Roles of Education Flashcards
What view of education do Functionalists have?
- Structural, consensus view.
- Believe education is there to benefit everyone.
More specifically, what do Functionalists believe about education?
Give at least three examples.
At least three from the following:
- It acts as an agent of secondary socialisation.
- It should be used to benefit both the individual and wider society.
- It is a meritocratic system.
- Should encourage children into a sense of social solidarity.
- Some students are naturally more academically successful than others.
The main roles of education are:
- To promote social solidarity
- To teach norms and values
When were the New Right popular?
During the 1970s and 1980s
What are the similarities between New Right and Functionalist views of education?
They both believe:
- Some people are naturally more talented than others.
- Education is run on meritocratic principles and equal opportunity.
- Education should be designed to serve the needs of the economy by preparing pupils for work.
- Education should socialise pupils into shared norms and values and install a national identity.
What do the New Right believe about education?
- The current system isn’t achieving the goals of freedom as it is state run.
- Education is run on the politicians own personal view of what makes the best education system.
- State schools are unresponsive and insufficient.
- Schools are not answerable to their customers - they have less money and poor results, which results in pupil underachievement, a less efficient workforce, and a poor economy.
- We should not have a ‘once size fits all’ approach to education.
- The education system needs to introduce a free market, in order to give more freedom.
What are the evaluation points for New Right ideas?
- Free market principles only benefit the middle class.
- The real cause of educational underachievement, is not state schools, and instead is due to inequality in wider society.
- Contradictory policy - parents have chosen to a degree, but the state are still in control due to the national curriculum.
- Marxists believe education imposes the culture of capitalism.
Who do Marxists believe education benefits?
- The ruling class
- Capitalism - serves the needs of capitalism.
Why do Marxists want to move to a communist society?
So society can break free from false class conciousness.
What do Marxists believe to be the main role of education?
- To reproduce class inequality.
- To reproduce an ideal capitalist workforce.
What do Marxists believe the ideal capitalist workforce is?
People with the attitudes, behaviour and personality traits that will accept that:
- They have to work hard for low pay.
- They are being exploited.
What do Marxists believe about the meritocratic schooling system?
It is a myth
What do Marxists believe happens to the proletariat?
They are exploited to reduce the chances of a rebellion.
What do Marxists see to be the relationship between school and work?
There is a close link between school and work, and this is caused by the following:
- The hidden curriculum (things that pupils learn without being taught, such as manners.
- The inequality of power between people (hierarchy)
- Alienating conditions (the idea that you don’t always get to interact with the people you want to)
What are some evaluation points for Marxist ideas?

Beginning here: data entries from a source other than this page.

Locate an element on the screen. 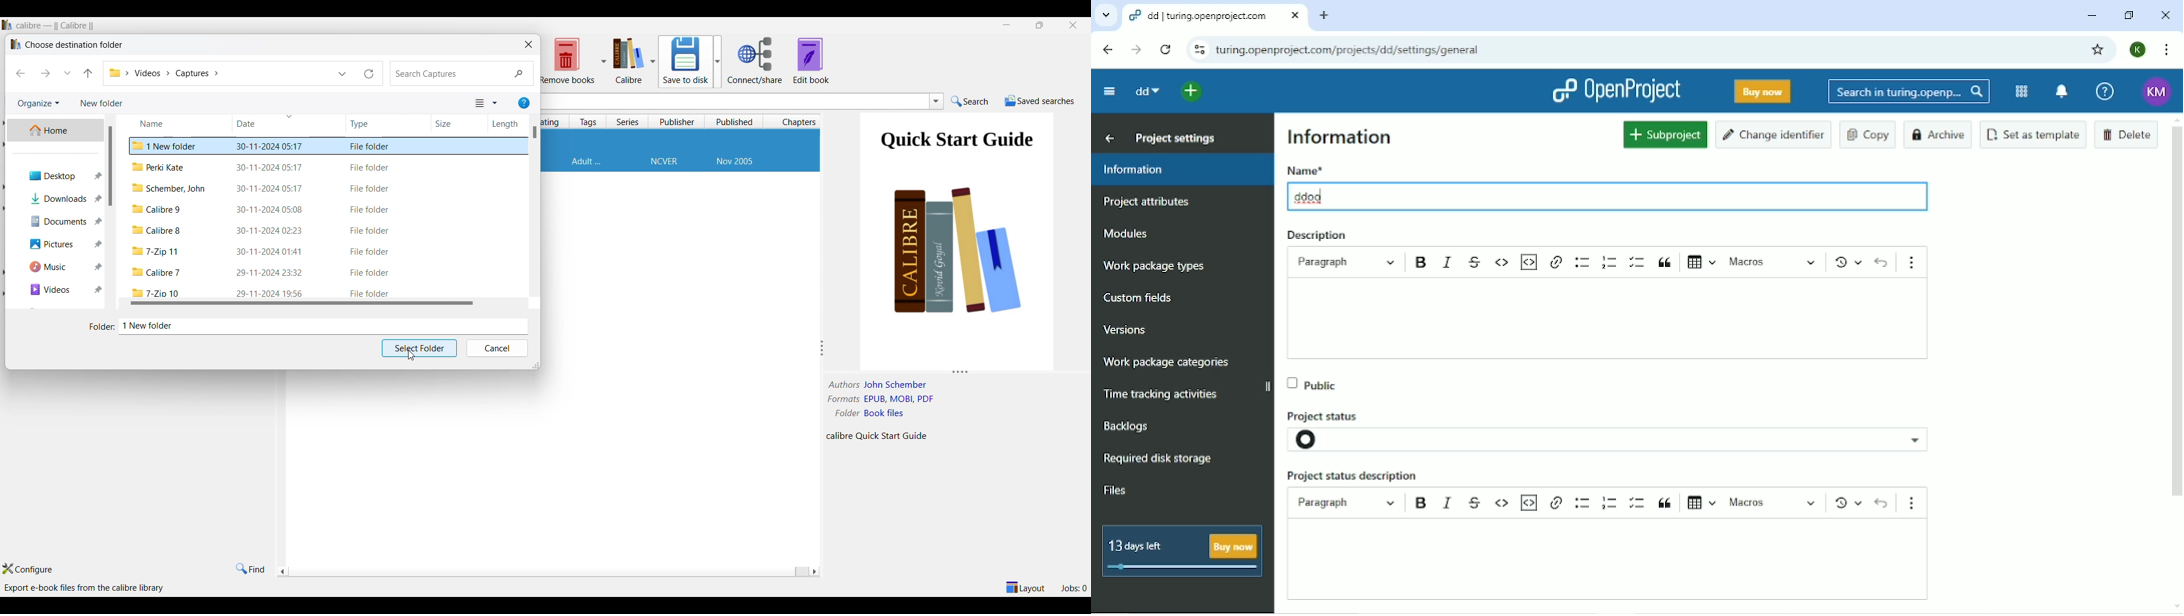 The width and height of the screenshot is (2184, 616). insert table is located at coordinates (1702, 500).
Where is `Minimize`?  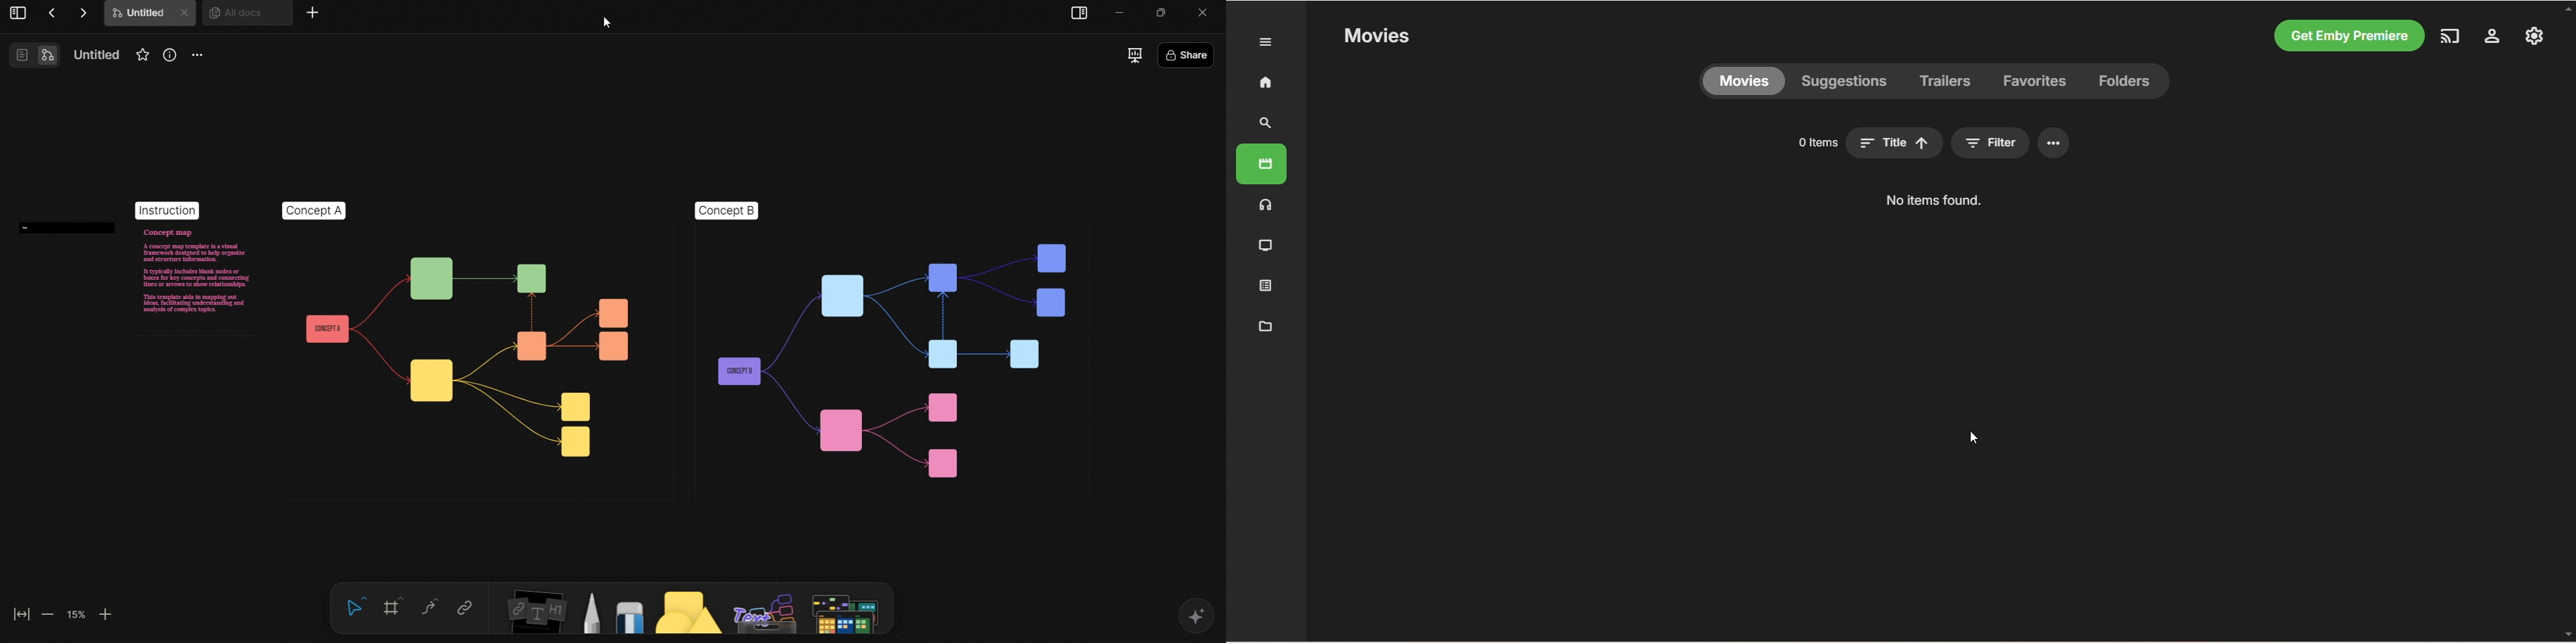 Minimize is located at coordinates (1165, 12).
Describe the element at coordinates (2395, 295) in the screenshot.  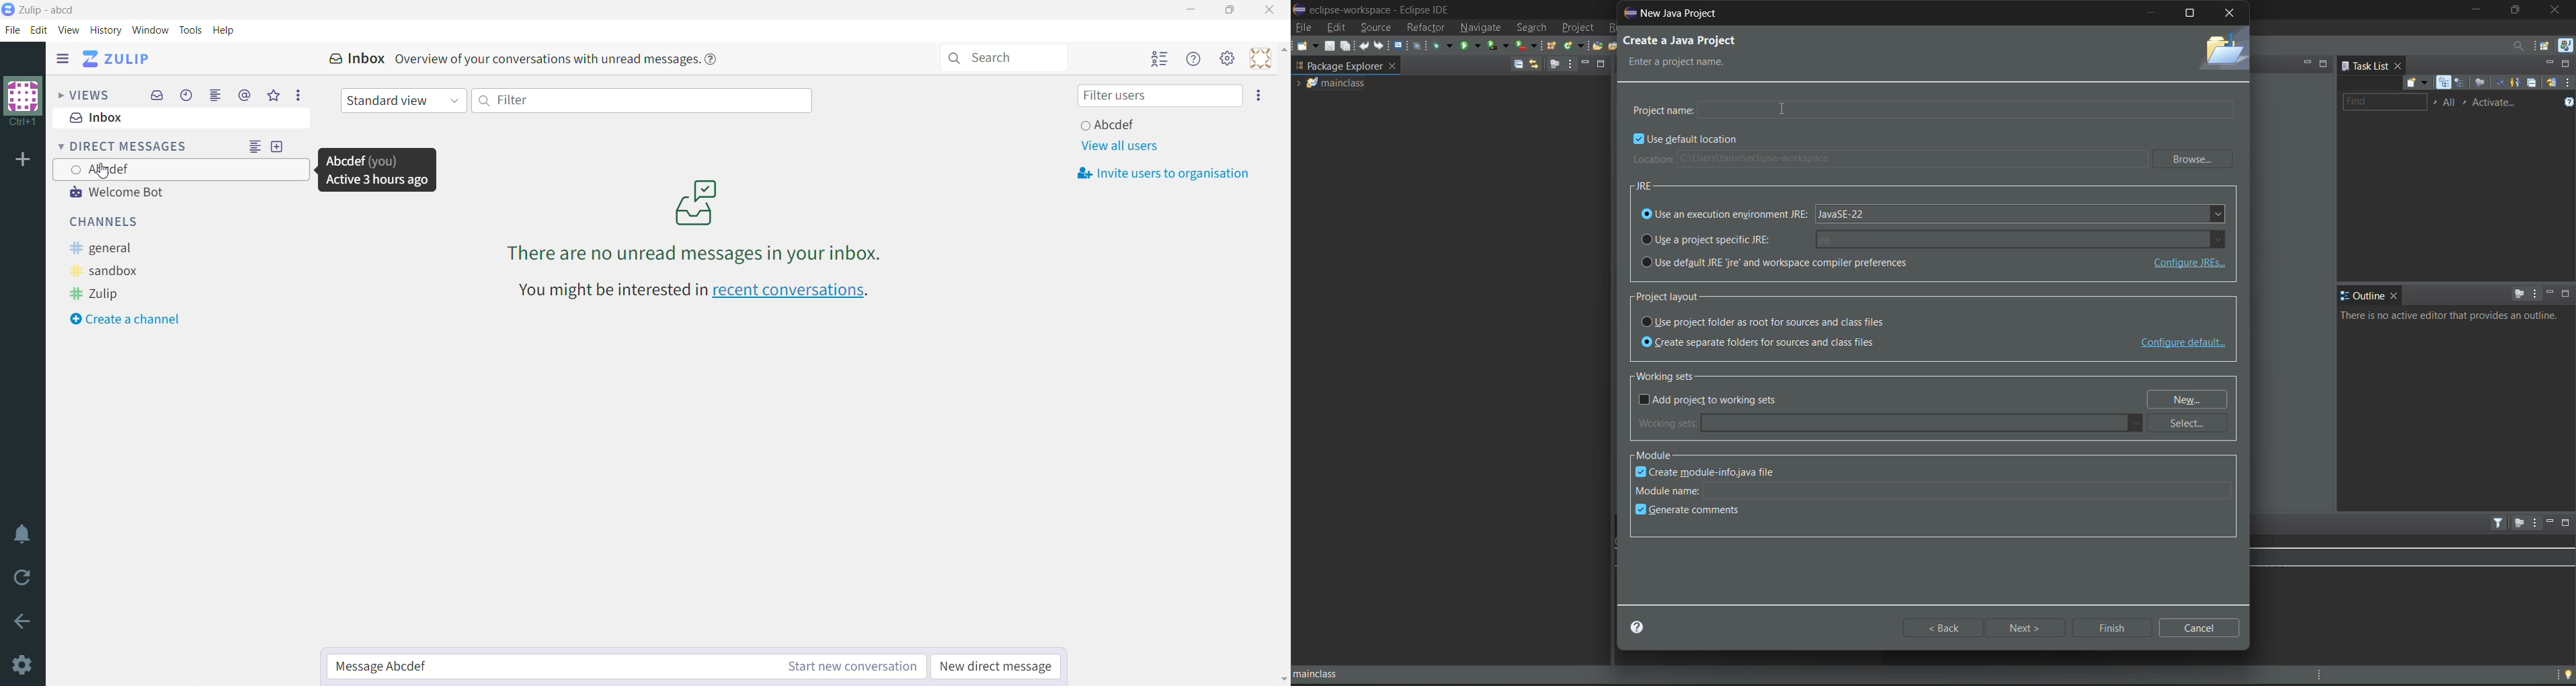
I see `close` at that location.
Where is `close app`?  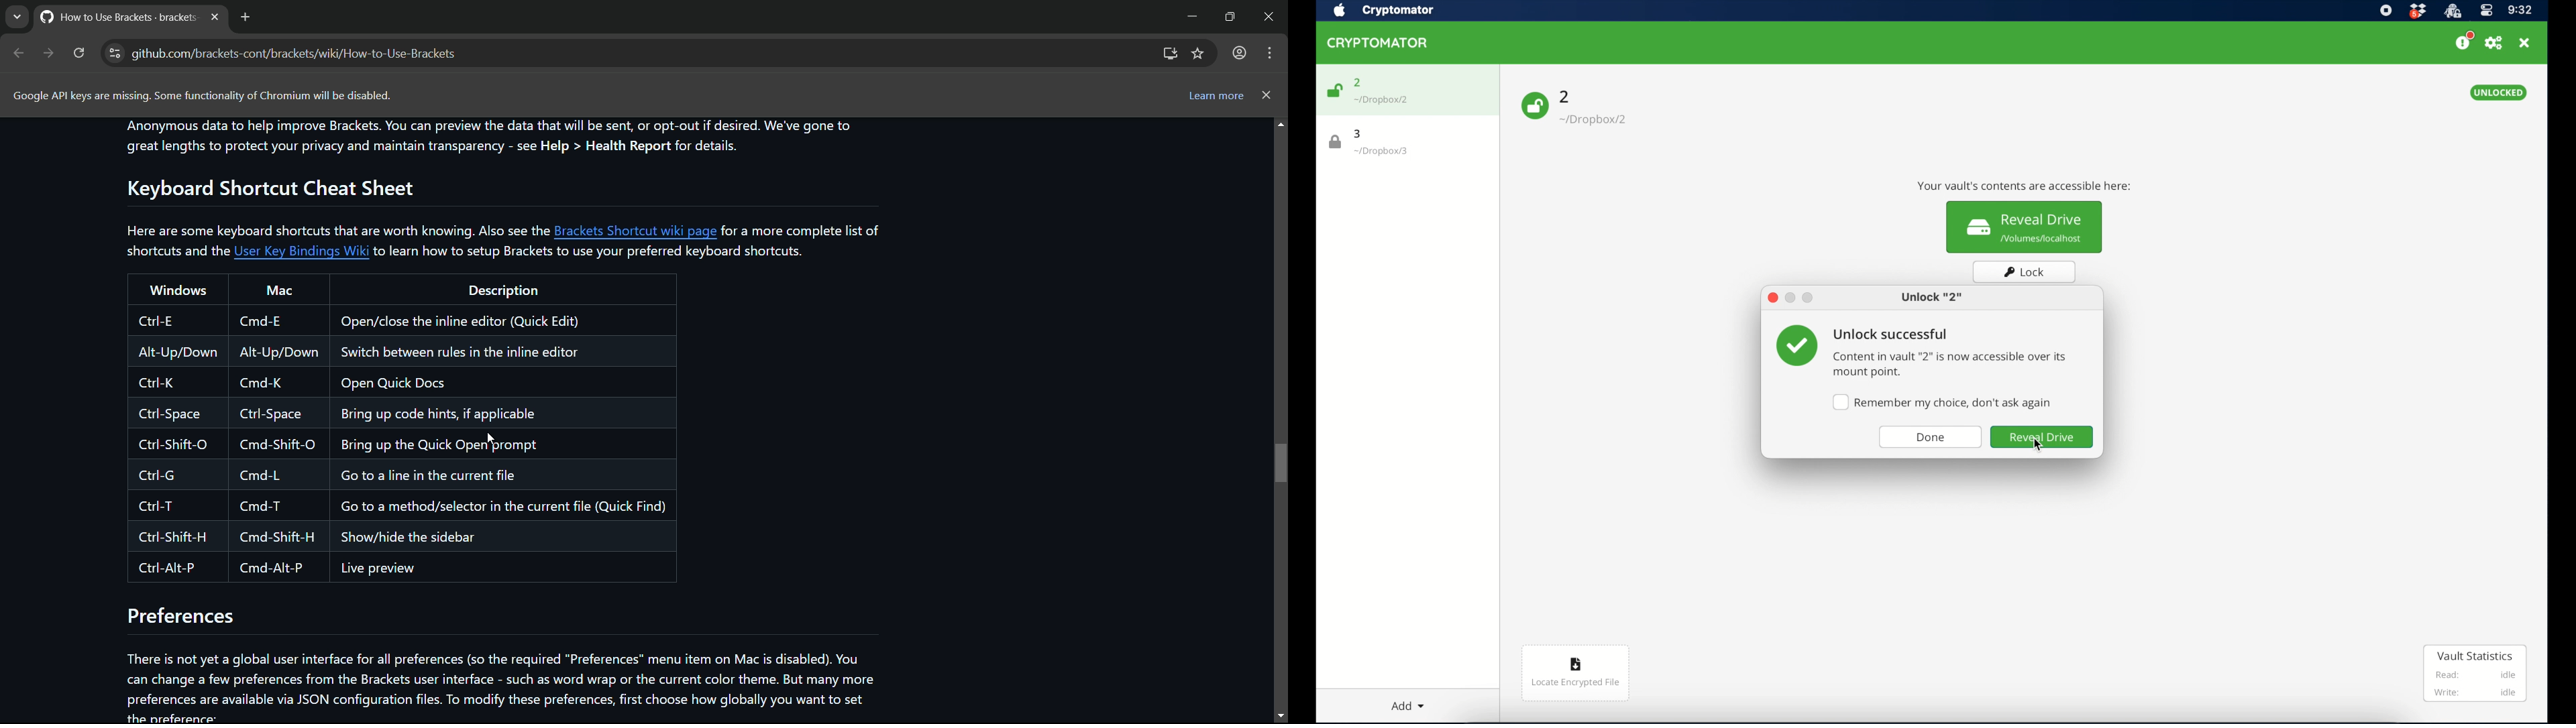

- Postmodernists argue that Bowles and Gintis fail to look at the different jobs and what skills/workforce they require.
- McRobbie (Feminist) argues that Marxist theories are gender bias (support men).
- Morrow and Torres believe that Marxist ideas ignore diversity and inequality outside of education (such as not being able to access the books and resources needed to succeed in education - material deprivation)
- MacDonald (1880) argues that Marxists ignore the fact that schools reproduce patriarchy as well as capitalism.
- Marxists acknowledge we have an ethnocentric curriculum which focusses only on one culture.